As they pick through the rubble of their homes, people who lived on the streets just off the beach in Long Beach remember how their neighborhoods used to be.
"It was a very nice neighborhood, pretty laid back, good neighbors, we all just kinda watched out for each other. After something' like this, whata you do?" asked Edward Young.
Pieces of Young's house are on the north side of 4th Street.
He pointed, "Right there that side of the tree."
He lived on the south side. The only thing still intact are his front steps.
"Where do we start? Do they let us rebuild? Is insurance gonna cover me? How far is FEMA gonna go? Many things come to mind. It's just unreal, it's like a bad dream."
A wonderful dream of owning a business turned into a nightmare for Gina and Daniel Miller. They bought Westchester Personal Care Home and poured money and time into a complete renovation, only to watch Katrina wash it all away.
"I want to throw up, which I have. It's heart wrenching but all my people got out safe. What's the plan? If we can't get a loan or a grant we don't know," says Gina Miller.
Two years ago, Seabee Freddie Welch's garden won garden of the month. Parts of it are the only thing that remain.
"Words don't explain it."
He's been able to salvage only a few things.
"A sweatshirt, a sign. My wife and I have been married 14 years, she's been trying to get me to throw this thing out. It's staying with us."
His home is gone, but, Welch vows Mother Nature won't get the final say.
"It was a gorgeous neighborhood. People were wonderful.

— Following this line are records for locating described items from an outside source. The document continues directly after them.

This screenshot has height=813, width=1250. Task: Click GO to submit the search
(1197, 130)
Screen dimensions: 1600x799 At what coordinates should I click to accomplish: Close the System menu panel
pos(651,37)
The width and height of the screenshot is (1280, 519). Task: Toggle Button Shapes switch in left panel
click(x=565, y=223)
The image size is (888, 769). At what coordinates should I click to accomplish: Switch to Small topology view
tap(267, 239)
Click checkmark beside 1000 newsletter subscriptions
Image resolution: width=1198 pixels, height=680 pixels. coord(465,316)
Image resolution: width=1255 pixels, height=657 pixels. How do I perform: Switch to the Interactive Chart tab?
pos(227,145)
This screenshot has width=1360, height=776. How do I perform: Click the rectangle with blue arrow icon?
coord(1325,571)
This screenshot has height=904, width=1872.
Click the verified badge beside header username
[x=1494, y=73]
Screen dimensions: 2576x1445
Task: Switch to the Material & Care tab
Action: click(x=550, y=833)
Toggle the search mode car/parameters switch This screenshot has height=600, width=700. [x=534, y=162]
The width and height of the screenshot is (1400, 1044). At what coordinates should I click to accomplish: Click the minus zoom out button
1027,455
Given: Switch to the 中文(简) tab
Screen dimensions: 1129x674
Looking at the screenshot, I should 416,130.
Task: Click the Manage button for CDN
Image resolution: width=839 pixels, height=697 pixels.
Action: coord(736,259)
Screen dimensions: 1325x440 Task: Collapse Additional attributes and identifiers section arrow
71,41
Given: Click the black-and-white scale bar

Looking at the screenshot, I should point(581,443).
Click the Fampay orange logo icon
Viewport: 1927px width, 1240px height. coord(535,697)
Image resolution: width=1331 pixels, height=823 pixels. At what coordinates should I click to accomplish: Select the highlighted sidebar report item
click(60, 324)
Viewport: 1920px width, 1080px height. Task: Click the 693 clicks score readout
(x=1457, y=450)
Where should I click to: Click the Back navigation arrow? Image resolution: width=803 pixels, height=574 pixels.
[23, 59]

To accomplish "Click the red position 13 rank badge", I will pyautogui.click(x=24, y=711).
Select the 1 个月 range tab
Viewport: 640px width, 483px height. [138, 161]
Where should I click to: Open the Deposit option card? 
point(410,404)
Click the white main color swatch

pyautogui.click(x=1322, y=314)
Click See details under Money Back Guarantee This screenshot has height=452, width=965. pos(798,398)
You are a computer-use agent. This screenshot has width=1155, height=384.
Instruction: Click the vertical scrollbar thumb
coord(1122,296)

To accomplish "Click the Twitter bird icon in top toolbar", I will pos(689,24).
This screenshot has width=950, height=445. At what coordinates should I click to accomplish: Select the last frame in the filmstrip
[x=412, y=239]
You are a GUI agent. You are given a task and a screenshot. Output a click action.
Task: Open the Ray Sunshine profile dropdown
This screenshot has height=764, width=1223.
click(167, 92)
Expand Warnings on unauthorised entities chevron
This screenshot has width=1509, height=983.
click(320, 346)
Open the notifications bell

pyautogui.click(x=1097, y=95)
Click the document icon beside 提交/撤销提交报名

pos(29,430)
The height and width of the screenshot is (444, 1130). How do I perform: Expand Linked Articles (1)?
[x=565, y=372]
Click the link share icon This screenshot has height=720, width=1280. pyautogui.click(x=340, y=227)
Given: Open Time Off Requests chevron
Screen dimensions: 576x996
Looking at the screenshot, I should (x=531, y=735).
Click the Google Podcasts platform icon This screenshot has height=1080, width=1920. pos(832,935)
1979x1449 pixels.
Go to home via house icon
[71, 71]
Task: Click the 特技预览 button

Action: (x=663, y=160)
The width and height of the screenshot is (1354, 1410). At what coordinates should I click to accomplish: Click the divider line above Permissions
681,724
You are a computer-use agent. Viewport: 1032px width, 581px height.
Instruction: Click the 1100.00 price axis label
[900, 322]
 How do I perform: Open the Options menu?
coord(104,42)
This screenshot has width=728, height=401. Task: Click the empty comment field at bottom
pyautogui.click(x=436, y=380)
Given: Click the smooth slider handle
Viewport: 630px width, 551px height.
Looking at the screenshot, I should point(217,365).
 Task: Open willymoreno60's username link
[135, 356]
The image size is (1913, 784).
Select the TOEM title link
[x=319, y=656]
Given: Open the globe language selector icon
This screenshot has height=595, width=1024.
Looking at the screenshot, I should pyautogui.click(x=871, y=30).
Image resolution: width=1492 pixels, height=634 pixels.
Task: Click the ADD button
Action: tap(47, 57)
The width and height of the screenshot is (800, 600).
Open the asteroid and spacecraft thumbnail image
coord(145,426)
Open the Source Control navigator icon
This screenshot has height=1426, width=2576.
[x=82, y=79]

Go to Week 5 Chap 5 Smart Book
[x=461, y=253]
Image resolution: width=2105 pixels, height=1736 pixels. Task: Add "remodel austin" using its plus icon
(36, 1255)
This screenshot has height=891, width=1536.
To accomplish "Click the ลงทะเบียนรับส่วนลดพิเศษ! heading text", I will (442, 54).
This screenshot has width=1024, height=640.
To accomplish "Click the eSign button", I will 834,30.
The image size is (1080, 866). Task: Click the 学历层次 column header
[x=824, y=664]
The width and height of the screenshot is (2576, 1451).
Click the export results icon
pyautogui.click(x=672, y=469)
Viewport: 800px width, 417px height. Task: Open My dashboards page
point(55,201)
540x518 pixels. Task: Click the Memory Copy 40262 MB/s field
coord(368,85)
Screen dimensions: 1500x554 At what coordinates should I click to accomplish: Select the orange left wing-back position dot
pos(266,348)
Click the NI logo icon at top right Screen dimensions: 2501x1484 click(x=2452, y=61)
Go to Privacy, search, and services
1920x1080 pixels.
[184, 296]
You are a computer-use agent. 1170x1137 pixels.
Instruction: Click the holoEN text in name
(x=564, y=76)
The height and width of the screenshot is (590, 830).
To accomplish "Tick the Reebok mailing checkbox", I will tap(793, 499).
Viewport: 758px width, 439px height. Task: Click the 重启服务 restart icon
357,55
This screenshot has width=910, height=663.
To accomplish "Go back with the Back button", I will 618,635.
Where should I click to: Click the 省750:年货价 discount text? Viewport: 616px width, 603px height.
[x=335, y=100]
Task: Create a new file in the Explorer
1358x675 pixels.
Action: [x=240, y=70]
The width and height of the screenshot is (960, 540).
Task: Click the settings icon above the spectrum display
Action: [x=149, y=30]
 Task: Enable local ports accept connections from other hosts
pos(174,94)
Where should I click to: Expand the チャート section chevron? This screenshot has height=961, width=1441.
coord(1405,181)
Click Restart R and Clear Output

It's gonna come back. We're gonna rebuild. This is my home, this is my home, not going anywhere."
People south of the tracks can return to their property through this Sunday, September 18th.
Beginning on Monday, the city will clear the debris through this area and remove broken pieces of streets and easements. Only those citizens who have been okayed to live in their homes will be allowed to stay there.